In 1979 the top rate of income tax was 83 per cent, which applied to incomes over £20,000, equivalent to £155,000 these days, with an extra 15 per cent investment income surcharge.

Ed Balls is laying out Labour’s economic agenda for the next election, which is basically to carry on where Brown left off with a number of modest neo-Keynesian reforms to encourage spending while trying to resurrect the bubble- economy based on the housing market that so singularly failed when the slump hit the capitalist world in 2008.

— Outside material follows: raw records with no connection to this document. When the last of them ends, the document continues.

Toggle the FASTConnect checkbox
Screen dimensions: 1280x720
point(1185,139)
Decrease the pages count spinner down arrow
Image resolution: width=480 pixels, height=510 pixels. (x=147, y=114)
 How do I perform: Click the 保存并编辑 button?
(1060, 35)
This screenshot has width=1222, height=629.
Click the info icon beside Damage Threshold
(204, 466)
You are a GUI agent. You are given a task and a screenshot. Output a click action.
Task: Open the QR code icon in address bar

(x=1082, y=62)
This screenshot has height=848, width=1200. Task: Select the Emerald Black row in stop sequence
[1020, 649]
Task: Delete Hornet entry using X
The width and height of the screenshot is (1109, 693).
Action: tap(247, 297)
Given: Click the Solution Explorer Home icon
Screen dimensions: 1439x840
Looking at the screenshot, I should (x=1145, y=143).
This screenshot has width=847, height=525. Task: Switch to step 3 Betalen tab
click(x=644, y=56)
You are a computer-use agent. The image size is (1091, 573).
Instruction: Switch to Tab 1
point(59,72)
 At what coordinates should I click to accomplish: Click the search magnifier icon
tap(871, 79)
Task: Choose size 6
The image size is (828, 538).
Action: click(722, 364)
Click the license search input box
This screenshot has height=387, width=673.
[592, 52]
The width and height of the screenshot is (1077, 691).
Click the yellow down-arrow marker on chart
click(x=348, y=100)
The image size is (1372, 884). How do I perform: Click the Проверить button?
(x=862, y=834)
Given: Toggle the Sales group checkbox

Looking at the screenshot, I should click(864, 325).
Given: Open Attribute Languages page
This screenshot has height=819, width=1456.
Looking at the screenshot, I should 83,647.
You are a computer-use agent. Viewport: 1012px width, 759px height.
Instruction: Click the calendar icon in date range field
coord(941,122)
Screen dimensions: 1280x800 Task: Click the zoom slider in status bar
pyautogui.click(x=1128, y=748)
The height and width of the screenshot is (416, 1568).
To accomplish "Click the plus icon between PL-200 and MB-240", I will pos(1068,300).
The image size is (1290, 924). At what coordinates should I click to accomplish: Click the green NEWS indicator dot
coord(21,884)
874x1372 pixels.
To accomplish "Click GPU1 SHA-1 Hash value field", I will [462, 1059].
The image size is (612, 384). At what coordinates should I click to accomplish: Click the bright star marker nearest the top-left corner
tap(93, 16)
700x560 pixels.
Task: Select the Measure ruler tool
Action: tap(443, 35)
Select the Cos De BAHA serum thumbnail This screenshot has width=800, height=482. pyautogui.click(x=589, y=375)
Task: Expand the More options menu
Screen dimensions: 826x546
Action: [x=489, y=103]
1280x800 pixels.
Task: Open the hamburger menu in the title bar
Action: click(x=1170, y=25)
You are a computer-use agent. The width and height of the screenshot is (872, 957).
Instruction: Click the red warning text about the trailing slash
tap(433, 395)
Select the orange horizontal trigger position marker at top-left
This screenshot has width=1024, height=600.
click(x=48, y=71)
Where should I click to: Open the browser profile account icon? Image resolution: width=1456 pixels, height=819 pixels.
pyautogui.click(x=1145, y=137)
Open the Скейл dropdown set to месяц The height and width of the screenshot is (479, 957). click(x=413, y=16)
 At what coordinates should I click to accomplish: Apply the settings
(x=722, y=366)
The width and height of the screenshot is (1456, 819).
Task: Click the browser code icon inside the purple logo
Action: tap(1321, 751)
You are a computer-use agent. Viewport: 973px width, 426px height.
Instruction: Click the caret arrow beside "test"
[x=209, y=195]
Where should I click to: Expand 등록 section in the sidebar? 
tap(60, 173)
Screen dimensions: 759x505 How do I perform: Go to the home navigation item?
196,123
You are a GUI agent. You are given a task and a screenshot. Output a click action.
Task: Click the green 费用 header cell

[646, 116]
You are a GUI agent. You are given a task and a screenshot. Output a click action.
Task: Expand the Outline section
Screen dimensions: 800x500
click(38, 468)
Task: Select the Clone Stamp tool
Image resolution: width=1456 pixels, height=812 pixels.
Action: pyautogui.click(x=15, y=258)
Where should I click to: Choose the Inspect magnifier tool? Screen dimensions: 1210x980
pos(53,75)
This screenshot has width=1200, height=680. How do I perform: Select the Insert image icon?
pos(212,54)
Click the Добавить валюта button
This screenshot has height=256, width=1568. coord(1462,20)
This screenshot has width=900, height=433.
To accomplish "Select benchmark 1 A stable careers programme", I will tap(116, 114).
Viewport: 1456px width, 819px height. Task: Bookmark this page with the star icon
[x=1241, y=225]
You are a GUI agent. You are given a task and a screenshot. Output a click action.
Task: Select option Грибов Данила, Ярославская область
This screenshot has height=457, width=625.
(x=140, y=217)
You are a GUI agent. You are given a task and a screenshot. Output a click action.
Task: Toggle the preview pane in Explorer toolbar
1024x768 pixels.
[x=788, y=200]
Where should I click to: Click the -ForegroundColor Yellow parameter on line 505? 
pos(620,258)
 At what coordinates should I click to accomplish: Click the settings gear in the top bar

Making the rich disgorge a fraction of the wealth they extort from the working class every year will go some way to reverse the destruction of social provision that has taken place since 1979. But the ruling class won’t give up their wealth voluntarily and they will seek ways to reverse any tax increases, or at least offset them.

Kicking the Tories and Liberal-Democrats out is the first priority and that can only be achieved through a massive vote for Labour in 2015. But that alone will achieve nothing unless the organised working class mobilise to ensure that the demands of working people are carried out by those who claim to represent them.

While working for a Labour victory, communists must struggle to put the socialist answer to the crisis back on the working class agenda because the only guarantee that workers have to ensure that all the wealth generated by workers is used for the benefit of workers is to overthrow the ruling class and take control of the state.